Standardization of Data and Metadata

Naming conventions and file structures

Describe the formats (e.g. ASCII, NetCDF), and standards (e.g., Darwin Core) of data collected during this project. Describe the types (e.g., sensor metadata, data file metadata, project metadata, tag metadata), formats (e.g., JSON, XML), and standards (e.g., EML, ISO) of metadata collected during this project. Also describe any methodological or QAQC standards that will be used in processing data and samples generated by this project.

Formats

  • Use of widely accepted formats (e.g., CSV, JSON, HDF5 for data; XML, JSON-LD for metadata).
BCO-DMO: Mullineaux #2453

Field observation data will be stored in flat ASCII files, which can be read easily by different software packages. Observational and experimental data from processed samples will be stored mainly as spreadsheets. Imagery from the seafloor will be stored in original resolution (this will be the biggest data volume in this project). Metadata will be prepared in accordance with BCO-DMO conventions (i.e. using the BCO-DMO metadata forms) and will include detailed descriptions of collection and analysis procedures.

Standards

  • Adherence to domain-specific standards (e.g., Darwin Core for biodiversity data, DICOM for medical imaging).
BCO-DMO: Mullineaux #2453

Specifically for animals: We will utilize the World Register of Marine Species (WoRMS) taxonomic classification. We will standardize to Darwin Core format to provide occurrence data to OBIS and GBIF. Specifically for microbes: Genetic sequence data will be prepared in accordance with the minimum information about a marker gene sequence (MIMARKS) and about a metagenome sequence (MIMS) developed by the Genomic Standards Consortium, with quality control screening of raw reads from 16S/18S rRNA sequencing and raw metagenomic sequences. Specifically for minerals: Rock samples will be assigned International Geo Sample Numbers (IGSN) through SESAR (System for Earth Sample Registration)

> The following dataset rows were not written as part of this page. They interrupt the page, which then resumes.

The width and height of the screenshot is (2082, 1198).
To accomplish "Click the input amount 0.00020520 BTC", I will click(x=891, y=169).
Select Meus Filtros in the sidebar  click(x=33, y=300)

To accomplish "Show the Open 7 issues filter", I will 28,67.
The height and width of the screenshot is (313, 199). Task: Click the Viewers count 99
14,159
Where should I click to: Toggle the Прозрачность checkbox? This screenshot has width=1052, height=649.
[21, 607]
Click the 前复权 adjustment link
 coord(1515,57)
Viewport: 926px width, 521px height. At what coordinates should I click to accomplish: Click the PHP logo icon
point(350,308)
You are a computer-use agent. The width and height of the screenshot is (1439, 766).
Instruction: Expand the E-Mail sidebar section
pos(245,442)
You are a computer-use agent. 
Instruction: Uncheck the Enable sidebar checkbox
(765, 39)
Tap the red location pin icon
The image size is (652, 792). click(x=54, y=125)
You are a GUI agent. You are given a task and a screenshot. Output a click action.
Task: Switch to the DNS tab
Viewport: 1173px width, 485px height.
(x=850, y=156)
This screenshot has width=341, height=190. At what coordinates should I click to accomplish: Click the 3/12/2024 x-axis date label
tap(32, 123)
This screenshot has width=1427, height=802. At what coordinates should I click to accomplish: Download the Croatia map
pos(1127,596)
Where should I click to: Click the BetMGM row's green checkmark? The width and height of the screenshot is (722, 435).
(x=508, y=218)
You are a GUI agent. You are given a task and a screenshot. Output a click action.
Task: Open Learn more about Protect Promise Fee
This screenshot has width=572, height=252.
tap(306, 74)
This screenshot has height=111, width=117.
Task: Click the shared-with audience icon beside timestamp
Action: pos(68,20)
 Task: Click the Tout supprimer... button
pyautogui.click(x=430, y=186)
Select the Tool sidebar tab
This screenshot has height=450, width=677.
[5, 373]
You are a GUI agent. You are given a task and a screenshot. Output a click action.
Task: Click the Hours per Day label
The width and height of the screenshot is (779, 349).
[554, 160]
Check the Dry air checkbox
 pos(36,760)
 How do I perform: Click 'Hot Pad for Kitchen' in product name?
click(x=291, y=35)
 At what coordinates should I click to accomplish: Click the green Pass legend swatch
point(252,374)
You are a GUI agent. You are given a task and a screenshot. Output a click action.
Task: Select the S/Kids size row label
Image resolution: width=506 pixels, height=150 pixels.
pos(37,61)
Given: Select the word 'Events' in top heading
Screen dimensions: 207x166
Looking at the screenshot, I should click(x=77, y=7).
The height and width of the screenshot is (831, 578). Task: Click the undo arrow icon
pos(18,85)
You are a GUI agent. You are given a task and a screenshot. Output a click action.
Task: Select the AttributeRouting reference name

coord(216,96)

  • Compliance with FAIR principles (Findable, Accessible, Interoperable, Reusable).
LTER: Sosik

To contribute FAIR (Findable, Accessible, Interoperable, Reusable) data products to DataONE and other community repositories, our IM team uses non-proprietary data formats, standardizes metadata, and promotes the use of controlled vocabularies.

QA/QC Methods

  • Implementation of quality assurance and quality control processes.
  • Regular audits and validation checks to ensure data integrity.
BCO-DMO: Saito

Quality flags will be assigned according to the ODS IODE Quality Flag scheme (IOC Manuals and Guides, 54, volume 3; http://www.iode.org/mg54_3.

IOOS: SCCOOS

For sources that do not provide quality flags, the SCCOOS DMAC Sub-System runs QARTOD tests after ingesting observation data. Tests are run using the open-source ioos_qc library, which implements a suite of QARTOD tests as well as other quality control algorithms. The quality test code and test thresholds are documented and publicly available through the CalOOS Data Portal. Links to the ioos_qc methods used are available both within data charts and on sensor pages within the CalOOS Data Portal. Thresholds used for each test are also viewable on sensor pages and users are linked to the test code in GitHub.